[Begin]
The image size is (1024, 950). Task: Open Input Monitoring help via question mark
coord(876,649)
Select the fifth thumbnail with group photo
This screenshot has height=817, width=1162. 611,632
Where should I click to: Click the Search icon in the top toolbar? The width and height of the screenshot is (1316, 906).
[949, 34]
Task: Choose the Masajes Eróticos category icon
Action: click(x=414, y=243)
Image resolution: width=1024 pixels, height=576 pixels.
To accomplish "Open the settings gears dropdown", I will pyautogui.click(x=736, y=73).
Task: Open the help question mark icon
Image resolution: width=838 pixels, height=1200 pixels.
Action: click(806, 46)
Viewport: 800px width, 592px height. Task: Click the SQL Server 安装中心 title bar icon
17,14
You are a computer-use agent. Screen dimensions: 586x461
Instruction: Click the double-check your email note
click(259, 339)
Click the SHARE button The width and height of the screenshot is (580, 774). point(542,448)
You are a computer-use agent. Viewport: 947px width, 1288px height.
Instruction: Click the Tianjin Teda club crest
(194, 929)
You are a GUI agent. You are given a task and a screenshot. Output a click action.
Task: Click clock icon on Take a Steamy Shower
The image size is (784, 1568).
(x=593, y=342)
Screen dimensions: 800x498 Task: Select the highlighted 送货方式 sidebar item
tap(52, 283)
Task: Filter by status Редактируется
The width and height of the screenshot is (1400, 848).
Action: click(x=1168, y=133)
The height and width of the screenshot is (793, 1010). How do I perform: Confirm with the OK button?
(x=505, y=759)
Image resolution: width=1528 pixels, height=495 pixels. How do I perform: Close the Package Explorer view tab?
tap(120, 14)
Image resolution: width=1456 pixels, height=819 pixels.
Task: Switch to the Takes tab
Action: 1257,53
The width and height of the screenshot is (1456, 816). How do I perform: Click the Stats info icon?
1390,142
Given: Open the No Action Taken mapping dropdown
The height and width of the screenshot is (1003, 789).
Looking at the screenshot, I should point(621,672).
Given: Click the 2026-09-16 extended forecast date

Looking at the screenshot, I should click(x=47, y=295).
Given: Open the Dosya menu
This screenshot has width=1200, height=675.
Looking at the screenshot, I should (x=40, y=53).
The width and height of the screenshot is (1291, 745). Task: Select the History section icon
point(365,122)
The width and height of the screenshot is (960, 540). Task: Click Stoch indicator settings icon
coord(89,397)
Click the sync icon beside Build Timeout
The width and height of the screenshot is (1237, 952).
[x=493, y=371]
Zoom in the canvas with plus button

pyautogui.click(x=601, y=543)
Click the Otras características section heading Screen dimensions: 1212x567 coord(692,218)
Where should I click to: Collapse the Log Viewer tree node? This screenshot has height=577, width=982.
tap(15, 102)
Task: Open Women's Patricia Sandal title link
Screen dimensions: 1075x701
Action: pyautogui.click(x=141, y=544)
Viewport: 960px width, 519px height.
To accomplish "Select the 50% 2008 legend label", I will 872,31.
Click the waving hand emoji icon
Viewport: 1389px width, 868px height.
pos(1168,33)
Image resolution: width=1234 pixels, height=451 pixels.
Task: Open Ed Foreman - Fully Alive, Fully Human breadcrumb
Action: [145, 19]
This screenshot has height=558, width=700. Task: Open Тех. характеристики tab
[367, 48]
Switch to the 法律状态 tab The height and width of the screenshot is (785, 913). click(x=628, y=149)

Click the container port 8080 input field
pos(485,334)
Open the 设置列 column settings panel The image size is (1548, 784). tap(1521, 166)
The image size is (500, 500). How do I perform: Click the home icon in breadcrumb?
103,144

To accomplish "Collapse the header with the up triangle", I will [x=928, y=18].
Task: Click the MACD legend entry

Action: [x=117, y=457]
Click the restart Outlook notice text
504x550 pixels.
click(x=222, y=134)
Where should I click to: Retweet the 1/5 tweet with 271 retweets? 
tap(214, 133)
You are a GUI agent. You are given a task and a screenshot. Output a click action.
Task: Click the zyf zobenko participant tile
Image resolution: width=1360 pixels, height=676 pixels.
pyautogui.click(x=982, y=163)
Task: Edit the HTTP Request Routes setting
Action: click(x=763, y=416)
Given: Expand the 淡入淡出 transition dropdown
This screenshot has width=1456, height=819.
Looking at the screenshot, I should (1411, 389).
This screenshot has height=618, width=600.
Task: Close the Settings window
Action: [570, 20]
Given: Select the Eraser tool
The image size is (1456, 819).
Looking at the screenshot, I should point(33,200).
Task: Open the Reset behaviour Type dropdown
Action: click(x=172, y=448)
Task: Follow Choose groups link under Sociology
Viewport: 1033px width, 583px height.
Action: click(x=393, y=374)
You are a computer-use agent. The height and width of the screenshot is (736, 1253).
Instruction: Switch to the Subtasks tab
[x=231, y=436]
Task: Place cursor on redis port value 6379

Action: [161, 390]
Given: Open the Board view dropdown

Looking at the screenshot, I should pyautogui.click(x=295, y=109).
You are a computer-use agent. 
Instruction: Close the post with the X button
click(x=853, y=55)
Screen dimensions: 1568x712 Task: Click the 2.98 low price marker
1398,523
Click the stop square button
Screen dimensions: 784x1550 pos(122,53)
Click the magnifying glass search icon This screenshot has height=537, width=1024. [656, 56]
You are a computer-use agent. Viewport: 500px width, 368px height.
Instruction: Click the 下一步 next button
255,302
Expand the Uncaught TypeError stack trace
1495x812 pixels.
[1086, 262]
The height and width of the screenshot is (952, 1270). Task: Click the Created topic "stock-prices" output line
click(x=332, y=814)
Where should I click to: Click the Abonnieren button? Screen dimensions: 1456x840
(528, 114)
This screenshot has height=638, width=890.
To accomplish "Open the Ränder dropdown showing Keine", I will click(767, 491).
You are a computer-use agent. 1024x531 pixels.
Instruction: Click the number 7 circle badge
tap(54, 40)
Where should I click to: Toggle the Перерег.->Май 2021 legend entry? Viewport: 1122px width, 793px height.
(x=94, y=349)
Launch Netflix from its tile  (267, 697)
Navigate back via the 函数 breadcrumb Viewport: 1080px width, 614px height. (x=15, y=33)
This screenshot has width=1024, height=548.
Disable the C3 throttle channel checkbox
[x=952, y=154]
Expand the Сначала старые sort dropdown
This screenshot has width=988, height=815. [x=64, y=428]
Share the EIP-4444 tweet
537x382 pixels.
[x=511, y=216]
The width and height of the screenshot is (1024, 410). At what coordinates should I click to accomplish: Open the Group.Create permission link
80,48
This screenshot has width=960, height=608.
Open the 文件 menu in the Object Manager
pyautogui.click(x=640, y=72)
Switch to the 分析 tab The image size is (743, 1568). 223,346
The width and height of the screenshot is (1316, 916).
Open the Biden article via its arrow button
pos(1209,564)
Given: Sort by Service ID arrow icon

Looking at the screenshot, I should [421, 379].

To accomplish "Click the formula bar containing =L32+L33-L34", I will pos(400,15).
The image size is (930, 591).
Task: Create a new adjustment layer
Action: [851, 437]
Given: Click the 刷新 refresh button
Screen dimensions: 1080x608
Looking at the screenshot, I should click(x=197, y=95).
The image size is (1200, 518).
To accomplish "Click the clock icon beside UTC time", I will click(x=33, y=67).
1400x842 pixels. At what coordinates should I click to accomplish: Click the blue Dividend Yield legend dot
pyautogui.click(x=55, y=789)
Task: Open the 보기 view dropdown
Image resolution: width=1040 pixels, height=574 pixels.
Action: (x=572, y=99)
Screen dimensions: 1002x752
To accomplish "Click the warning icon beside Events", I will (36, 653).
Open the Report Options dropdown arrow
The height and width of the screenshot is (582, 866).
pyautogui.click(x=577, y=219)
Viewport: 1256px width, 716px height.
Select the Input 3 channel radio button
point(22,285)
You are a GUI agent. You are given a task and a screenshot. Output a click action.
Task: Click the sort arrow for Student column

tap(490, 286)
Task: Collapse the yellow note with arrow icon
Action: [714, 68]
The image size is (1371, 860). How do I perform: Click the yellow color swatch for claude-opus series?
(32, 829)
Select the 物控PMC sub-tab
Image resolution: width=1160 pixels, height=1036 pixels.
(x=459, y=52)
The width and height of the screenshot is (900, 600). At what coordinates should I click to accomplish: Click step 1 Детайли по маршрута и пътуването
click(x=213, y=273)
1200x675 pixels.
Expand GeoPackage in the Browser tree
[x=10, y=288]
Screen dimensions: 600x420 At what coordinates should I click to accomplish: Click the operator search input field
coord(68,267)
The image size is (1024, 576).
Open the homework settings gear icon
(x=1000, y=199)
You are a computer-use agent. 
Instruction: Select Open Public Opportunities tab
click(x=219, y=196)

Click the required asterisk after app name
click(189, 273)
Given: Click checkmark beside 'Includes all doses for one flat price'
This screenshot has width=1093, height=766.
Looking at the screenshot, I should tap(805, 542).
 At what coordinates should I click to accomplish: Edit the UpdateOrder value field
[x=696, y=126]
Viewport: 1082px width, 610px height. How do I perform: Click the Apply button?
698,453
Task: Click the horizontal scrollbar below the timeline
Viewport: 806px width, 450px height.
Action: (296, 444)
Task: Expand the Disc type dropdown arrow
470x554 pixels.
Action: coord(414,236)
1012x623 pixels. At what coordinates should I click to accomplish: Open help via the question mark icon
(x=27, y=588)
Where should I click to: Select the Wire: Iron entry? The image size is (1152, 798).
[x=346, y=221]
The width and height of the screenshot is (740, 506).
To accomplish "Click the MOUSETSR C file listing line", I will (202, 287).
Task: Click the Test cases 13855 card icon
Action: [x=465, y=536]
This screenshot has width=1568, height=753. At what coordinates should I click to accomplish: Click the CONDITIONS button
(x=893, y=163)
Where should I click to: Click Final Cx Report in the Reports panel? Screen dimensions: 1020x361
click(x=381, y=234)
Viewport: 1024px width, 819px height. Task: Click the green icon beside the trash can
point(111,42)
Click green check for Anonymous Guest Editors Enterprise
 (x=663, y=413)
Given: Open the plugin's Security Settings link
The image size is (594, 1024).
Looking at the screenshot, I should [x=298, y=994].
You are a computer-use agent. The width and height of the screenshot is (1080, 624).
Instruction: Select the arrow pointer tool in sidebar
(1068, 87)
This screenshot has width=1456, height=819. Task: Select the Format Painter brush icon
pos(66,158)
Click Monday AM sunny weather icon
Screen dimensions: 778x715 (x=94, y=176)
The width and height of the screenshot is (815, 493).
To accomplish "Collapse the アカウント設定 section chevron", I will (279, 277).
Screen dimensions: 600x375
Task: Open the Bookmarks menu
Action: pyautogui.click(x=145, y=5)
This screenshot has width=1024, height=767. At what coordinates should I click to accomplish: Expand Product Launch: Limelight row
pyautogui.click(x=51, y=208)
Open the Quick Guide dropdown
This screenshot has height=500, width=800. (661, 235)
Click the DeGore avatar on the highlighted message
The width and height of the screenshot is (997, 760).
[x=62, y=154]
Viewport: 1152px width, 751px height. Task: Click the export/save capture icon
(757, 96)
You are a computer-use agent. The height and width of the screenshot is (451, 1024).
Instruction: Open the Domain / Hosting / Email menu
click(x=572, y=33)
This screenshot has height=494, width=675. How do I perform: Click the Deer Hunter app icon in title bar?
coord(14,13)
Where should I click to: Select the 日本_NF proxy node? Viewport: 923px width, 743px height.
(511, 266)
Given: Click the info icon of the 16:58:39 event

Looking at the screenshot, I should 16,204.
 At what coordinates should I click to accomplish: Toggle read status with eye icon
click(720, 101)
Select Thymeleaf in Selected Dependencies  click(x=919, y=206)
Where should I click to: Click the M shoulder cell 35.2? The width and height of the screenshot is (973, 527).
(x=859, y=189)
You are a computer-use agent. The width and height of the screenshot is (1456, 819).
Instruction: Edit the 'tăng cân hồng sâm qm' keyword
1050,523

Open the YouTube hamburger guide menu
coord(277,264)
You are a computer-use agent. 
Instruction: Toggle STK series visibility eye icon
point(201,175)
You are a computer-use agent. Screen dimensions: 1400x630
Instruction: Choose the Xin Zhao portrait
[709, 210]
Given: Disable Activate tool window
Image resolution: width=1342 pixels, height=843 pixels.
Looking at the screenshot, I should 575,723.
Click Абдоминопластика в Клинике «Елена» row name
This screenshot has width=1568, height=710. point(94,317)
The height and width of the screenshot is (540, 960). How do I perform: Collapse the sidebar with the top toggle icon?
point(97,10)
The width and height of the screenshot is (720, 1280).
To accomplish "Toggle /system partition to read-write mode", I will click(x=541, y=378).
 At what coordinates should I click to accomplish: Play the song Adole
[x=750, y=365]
[End]
From the records above, copy out the lines from the one containing "1012x623 pixels. At" up to and including the one containing "(x=663, y=413)". Reproduce each line without any changes.

1012x623 pixels. At what coordinates should I click to accomplish: Open help via the question mark icon
(x=27, y=588)
Where should I click to: Select the Wire: Iron entry? The image size is (1152, 798).
[x=346, y=221]
The width and height of the screenshot is (740, 506).
To accomplish "Click the MOUSETSR C file listing line", I will (202, 287).
Task: Click the Test cases 13855 card icon
Action: [x=465, y=536]
This screenshot has width=1568, height=753. At what coordinates should I click to accomplish: Click the CONDITIONS button
(x=893, y=163)
Where should I click to: Click Final Cx Report in the Reports panel? Screen dimensions: 1020x361
click(x=381, y=234)
Viewport: 1024px width, 819px height. Task: Click the green icon beside the trash can
point(111,42)
Click green check for Anonymous Guest Editors Enterprise
 (x=663, y=413)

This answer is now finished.